/waymo-object-detection

2D Object Detection on Waymo Open Dataset using Tensorflow

Primary LanguageJupyter Notebook

Waymo Object Detection

This repository contains files, scripts, notebooks which demonstrate 2D object detection on Waymo Open Dataset. Steps include downloading raw Waymo data (v1.2.0), transforming it to tfrecords, utilizing transfer learning for training, evaluating the model, and running inference on video clips and images.

Directory Structure

waymo-object-detection
│   data_download_preprocess.ipynb      # download/transform Waymo data
│   create_waymo_tfrecord.py            # transforms Waymo data
│   obj_detection_installation.ipynb    # install TF Obj. Detection
│   train_eval.ipynb                    # run training and evaluation
│   inference.ipynb                     # load saved model and infer
│   README.md                           # this file
│   
└───exportmodel_waymo_v120_efficientdet_d4    # dir containing exported TF model
    │   pipeline.config                       # config values for training, eval, etc.
    └───saved_model                           # TF loadable model
    │   │    ...
    └───checkpoint                            # checkpoint from last training run
        │    ...

Downloading Waymo Data

Instructions to obtain access to Waymo data can be found with the following link: https://waymo.com/open/download/. The raw data was downloaded directly from Google Cloud Storage at "gs://waymo_open_dataset_v_1_2_0_individual_files".

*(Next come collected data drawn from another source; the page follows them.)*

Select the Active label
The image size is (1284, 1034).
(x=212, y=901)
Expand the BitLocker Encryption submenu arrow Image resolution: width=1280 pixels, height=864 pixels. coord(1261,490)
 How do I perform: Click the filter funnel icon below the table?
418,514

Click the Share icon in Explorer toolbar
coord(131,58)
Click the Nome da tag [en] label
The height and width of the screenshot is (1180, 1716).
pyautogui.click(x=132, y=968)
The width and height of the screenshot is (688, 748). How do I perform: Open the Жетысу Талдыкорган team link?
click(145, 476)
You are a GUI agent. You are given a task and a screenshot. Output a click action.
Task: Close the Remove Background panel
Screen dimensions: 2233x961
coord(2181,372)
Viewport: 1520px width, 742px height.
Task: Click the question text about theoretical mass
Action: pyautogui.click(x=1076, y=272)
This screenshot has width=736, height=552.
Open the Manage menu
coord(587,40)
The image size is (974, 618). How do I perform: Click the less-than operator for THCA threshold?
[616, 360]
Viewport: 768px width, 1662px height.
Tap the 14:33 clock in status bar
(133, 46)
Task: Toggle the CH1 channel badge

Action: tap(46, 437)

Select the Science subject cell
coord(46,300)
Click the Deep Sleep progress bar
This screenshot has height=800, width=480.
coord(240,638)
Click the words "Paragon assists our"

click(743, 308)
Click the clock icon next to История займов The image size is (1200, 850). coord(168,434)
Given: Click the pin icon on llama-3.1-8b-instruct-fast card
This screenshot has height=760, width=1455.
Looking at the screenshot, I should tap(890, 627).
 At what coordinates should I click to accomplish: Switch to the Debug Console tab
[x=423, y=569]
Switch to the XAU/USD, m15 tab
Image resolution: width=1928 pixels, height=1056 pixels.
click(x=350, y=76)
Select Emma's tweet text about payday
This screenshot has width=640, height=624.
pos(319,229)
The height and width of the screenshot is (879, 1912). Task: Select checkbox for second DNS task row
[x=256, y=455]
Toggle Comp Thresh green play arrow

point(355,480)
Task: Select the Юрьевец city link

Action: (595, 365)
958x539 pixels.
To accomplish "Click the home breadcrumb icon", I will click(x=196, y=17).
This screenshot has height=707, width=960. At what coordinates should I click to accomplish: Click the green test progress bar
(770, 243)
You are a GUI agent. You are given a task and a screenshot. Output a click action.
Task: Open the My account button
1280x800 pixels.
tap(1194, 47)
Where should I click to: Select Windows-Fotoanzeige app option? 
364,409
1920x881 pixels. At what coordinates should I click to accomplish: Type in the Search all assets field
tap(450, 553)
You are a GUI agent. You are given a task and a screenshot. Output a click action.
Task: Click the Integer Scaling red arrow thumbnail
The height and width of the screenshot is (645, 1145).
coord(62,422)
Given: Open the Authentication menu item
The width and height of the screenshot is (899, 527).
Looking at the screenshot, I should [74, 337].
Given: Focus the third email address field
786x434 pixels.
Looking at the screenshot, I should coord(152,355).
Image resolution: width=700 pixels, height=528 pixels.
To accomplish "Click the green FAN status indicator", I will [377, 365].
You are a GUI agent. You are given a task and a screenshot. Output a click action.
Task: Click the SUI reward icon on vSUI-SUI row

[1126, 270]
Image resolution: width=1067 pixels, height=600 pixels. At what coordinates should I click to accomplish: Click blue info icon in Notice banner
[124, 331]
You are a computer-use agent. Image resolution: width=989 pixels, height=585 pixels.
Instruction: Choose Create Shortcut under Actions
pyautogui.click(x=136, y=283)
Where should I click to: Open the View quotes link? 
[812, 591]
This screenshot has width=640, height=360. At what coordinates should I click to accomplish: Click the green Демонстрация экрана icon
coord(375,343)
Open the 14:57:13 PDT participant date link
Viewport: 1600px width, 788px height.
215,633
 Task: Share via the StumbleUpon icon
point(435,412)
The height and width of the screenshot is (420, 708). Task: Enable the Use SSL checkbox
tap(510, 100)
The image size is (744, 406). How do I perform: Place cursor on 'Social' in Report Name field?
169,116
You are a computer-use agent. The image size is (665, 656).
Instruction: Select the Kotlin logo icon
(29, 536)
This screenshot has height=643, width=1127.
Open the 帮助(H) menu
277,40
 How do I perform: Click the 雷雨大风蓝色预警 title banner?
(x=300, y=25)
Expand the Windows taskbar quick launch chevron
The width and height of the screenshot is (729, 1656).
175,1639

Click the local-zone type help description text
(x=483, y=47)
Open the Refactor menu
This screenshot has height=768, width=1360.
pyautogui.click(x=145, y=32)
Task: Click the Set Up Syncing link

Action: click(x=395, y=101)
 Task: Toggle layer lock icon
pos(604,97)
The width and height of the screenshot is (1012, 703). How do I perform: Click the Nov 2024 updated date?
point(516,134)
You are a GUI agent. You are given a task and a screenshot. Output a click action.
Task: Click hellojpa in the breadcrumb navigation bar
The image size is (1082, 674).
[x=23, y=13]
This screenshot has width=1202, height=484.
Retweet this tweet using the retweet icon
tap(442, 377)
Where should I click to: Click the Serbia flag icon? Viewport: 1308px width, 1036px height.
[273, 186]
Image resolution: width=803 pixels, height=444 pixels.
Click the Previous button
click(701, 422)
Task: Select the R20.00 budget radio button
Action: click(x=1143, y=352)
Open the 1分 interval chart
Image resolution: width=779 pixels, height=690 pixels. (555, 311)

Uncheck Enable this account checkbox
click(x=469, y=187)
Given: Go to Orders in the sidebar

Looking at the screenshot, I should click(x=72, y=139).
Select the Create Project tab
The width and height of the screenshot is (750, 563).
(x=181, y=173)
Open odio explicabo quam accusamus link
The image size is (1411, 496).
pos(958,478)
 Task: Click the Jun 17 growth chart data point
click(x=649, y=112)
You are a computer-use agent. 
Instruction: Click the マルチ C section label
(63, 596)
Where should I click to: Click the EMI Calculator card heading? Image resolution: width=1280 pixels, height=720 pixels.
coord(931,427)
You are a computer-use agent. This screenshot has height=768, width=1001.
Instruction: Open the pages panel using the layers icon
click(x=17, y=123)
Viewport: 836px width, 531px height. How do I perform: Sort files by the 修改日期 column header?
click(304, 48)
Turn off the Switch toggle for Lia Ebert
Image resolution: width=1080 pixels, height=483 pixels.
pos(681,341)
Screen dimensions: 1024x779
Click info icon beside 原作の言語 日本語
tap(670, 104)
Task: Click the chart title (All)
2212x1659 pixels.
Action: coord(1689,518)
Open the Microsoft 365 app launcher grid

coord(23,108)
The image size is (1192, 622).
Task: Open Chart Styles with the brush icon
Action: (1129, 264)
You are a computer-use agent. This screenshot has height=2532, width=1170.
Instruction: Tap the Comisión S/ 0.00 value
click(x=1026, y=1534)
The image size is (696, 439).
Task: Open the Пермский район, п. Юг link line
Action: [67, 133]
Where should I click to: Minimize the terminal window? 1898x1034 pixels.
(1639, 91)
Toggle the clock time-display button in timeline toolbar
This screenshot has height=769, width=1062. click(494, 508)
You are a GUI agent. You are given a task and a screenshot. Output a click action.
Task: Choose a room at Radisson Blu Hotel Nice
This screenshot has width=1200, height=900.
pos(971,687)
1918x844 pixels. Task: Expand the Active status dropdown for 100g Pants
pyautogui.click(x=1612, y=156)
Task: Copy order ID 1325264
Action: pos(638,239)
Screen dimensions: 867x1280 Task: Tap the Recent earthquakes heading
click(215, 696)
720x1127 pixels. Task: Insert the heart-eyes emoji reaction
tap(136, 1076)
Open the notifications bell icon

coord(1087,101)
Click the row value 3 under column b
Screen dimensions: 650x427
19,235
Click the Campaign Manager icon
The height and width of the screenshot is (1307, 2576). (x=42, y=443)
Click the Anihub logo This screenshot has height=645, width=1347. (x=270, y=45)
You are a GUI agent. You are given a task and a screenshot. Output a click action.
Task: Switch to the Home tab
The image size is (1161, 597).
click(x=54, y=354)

Transforming Raw Data to TFRecord format

The "create_waymo_tfrecord.py" script loads raw data in chunks and outputs transformed data to sharded tfrecord files (determined by num_shards parameter). The output format is a standard format used by the Tensorflow Object Detection API and more details can be found here. The raw data includes images from multiple cameras and collected at 10Hz. During transformation, every 5th image from the FRONT camera is kept and rest of the images are discarded. This reduces the effective capture rate to 2Hz. Overall, the size of the raw training and validation dataset is reduced from just under 1TB to about 15GB.

Tensorflow Object Detection Installation

Official instructions are used to install the Object Detection API. One slight modification included enabling memory growth in Tensorflow through the set_memory_growth method. This helped avoid running out of GPU memory while initializing/training.

Training

The pre-trained model obtained from Tensorflow 2 Detection Model Zoo is "EfficientDet D4 1024x1024". This model provides a good balance between performance and accuracy. Training was conducted with 50,000 total steps and a batch size of 14 using 7 Nvidia Tesla V100 32GB GPUs. The full training (and evaluation) parameters/values can be found in the pipeline.config file.

Evaluation

COCO evaluation metrics are used. The results are summarized in the following table:

Average Precision (AP) [ IoU=0.50:0.95 | area= all | maxDets=100 ] 0.225
Average Precision (AP) [ IoU=0.50 | area= all | maxDets=100 ] 0.415
Average Precision (AP) [ IoU=0.75 | area= all | maxDets=100 ] 0.216
Average Recall (AR) [ IoU=0.50:0.95 | area= all | maxDets= 1 ] 0.088
Average Recall (AR) [ IoU=0.50:0.95 | area= all | maxDets= 10 ] 0.236
Average Recall (AR) [ IoU=0.50:0.95 | area= all | maxDets=100 ] 0.294

Inference

Using cv2, inference can be done on a video by analyzing each frame and outputting to another video. Performance was about 6.94 frames per second or about 144ms/frame.